**What to produce**
Which lines of the entries hold the string "settings"? Copy each one.

**Pixel coordinate grounding data**
╭──

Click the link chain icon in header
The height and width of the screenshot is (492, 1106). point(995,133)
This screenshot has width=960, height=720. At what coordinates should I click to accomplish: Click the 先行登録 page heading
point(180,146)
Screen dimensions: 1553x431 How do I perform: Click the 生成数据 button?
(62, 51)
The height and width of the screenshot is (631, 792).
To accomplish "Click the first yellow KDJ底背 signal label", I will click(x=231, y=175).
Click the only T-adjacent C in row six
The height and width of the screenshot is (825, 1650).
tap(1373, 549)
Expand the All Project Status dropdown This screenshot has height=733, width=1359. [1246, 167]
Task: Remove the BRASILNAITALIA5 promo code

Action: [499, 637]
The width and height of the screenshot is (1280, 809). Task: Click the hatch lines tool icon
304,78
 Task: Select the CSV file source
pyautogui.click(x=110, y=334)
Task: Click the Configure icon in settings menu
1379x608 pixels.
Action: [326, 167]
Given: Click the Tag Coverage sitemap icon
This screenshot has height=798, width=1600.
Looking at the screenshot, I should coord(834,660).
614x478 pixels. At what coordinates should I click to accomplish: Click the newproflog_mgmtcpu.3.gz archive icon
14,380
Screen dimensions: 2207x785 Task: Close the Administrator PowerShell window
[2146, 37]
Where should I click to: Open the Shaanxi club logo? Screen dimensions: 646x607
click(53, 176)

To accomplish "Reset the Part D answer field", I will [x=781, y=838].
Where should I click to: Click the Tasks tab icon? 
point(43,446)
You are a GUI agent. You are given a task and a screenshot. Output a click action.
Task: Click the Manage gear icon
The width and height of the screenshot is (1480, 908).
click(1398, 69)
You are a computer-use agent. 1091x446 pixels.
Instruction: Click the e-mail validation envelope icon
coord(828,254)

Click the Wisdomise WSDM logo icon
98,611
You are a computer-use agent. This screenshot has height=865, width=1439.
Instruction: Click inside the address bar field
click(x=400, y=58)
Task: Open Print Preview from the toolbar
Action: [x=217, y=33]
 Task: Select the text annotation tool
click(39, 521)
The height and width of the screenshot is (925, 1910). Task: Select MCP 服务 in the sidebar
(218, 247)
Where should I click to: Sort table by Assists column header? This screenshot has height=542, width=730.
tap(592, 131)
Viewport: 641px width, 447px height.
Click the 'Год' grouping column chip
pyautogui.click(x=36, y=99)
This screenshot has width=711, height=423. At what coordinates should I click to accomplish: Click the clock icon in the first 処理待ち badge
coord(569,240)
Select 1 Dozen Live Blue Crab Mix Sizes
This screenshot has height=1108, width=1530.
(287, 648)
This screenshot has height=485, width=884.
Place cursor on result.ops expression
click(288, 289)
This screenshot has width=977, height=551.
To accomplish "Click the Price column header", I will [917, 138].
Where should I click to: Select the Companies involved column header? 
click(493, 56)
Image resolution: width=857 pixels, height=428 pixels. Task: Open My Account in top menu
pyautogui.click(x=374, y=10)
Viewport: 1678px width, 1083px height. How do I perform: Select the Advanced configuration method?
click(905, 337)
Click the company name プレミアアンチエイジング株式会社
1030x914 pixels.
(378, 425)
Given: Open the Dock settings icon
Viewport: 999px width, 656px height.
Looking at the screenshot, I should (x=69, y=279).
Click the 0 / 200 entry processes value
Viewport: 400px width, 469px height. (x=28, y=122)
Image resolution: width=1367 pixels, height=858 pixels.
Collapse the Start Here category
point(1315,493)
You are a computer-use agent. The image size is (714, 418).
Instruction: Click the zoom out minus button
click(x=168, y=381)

╰──

**Answer for the task**
Task: Click the Configure icon in settings menu
Given: Open the Dock settings icon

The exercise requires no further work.